[patch V181 04/54] x86/vsyscall/64: Explicitly set _PAGE_USER in the pagetable hierarchy

From: Thomas Gleixner
Date: Wed Dec 20 2017 - 17:10:29 EST


From: Andy Lutomirski <luto@xxxxxxxxxx>

The kernel is very erratic as to which pagetables have _PAGE_USER set. The
vsyscall page gets lucky: it seems that all of the relevant pagetables are
among the apparently arbitrary ones that set _PAGE_USER. Rather than
relying on chance, just explicitly set _PAGE_USER.

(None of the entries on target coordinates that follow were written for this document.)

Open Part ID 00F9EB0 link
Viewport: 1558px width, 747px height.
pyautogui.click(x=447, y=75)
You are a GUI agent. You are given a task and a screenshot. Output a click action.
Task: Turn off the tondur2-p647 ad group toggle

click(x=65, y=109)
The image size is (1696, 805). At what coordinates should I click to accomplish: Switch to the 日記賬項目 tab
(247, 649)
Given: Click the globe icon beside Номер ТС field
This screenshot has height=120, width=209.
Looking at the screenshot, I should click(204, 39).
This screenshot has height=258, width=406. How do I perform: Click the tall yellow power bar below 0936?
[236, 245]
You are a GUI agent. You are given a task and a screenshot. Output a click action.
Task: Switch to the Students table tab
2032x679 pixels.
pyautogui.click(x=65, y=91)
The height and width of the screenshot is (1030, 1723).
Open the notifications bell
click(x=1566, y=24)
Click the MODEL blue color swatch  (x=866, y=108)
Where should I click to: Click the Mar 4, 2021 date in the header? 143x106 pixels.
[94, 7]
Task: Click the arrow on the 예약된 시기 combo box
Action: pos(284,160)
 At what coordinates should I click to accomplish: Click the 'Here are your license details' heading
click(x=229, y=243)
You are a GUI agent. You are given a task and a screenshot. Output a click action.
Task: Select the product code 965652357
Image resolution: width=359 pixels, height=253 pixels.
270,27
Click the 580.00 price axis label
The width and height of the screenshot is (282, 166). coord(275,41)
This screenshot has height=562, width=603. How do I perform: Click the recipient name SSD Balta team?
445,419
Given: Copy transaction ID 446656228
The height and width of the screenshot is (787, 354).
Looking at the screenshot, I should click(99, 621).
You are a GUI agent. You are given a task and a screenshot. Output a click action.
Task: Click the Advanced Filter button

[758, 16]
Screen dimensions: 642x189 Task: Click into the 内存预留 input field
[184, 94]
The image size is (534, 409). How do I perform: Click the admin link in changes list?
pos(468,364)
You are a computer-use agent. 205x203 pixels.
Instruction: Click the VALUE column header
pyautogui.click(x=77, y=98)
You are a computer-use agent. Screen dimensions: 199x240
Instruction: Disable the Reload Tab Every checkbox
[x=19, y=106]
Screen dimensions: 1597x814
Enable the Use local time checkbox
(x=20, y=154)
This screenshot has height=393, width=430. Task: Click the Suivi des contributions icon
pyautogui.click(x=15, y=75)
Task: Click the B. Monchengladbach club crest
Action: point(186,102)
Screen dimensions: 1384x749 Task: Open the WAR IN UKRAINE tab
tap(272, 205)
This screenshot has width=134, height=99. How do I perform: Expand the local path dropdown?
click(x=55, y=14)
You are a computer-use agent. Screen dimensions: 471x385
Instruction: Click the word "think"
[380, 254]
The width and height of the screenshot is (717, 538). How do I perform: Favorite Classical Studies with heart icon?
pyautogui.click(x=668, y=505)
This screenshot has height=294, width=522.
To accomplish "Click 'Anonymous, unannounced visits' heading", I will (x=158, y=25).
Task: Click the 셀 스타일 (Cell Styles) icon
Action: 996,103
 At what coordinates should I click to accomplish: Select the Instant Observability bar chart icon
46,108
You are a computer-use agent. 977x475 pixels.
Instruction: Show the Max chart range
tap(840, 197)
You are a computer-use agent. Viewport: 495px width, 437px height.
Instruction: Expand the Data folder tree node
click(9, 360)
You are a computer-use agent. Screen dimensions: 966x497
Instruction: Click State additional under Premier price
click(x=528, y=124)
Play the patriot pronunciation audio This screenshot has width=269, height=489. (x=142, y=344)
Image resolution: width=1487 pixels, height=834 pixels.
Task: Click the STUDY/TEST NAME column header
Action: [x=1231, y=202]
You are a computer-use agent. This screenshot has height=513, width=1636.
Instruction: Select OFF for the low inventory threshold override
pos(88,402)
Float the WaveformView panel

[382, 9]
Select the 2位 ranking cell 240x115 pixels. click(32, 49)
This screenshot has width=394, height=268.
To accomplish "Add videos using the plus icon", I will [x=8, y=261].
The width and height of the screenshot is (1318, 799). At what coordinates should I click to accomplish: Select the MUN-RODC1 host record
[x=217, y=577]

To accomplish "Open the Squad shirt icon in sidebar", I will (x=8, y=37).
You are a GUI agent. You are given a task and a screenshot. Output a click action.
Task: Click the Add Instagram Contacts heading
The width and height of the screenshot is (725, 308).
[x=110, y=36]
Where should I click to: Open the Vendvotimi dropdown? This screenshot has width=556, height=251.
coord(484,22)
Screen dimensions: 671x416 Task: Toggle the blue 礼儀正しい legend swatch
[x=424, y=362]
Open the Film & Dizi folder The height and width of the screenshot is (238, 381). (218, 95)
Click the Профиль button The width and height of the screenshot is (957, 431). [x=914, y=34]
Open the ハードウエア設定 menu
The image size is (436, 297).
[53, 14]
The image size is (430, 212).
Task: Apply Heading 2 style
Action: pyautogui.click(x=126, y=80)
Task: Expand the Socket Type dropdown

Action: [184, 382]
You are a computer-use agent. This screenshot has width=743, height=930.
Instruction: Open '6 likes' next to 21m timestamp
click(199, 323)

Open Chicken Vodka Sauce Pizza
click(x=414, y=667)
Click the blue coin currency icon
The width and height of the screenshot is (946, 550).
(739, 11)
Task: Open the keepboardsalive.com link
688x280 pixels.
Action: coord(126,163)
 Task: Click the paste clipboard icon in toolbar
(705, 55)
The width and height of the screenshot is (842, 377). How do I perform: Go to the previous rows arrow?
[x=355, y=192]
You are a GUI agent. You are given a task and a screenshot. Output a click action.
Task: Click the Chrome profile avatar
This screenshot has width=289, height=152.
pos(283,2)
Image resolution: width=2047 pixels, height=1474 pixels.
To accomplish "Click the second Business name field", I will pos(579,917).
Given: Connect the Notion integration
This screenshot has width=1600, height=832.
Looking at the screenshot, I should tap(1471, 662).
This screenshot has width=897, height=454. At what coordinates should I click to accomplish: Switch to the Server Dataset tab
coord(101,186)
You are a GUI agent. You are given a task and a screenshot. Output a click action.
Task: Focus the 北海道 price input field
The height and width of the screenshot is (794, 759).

This will let us clean up pagetable setup to stop setting _PAGE_USER. The
added code can also be reused by pagetable isolation to manage the
_PAGE_USER bit in the usermode tables.

[ tglx: Folded paravirt fix from Juergen Gross ]

Signed-off-by: Andy Lutomirski <luto@xxxxxxxxxx>
Signed-off-by: Ingo Molnar <mingo@xxxxxxxxxx>
Signed-off-by: Thomas Gleixner <tglx@xxxxxxxxxxxxx>
Cc: Borislav Petkov <bp@xxxxxxxxx>
Cc: Brian Gerst <brgerst@xxxxxxxxx>
Cc: David Laight <David.Laight@xxxxxxxxxx>
Cc: Kees Cook <keescook@xxxxxxxxxxxx>
Cc: Linus Torvalds <torvalds@xxxxxxxxxxxxxxxxxxxx>
Cc: Peter Zijlstra <peterz@xxxxxxxxxxxxx>
Cc; Juergen Gross <jgross@xxxxxxxx>
---
arch/x86/entry/vsyscall/vsyscall_64.c | 34 +++++++++++++++++++++++++++++++++-
1 file changed, 33 insertions(+), 1 deletion(-)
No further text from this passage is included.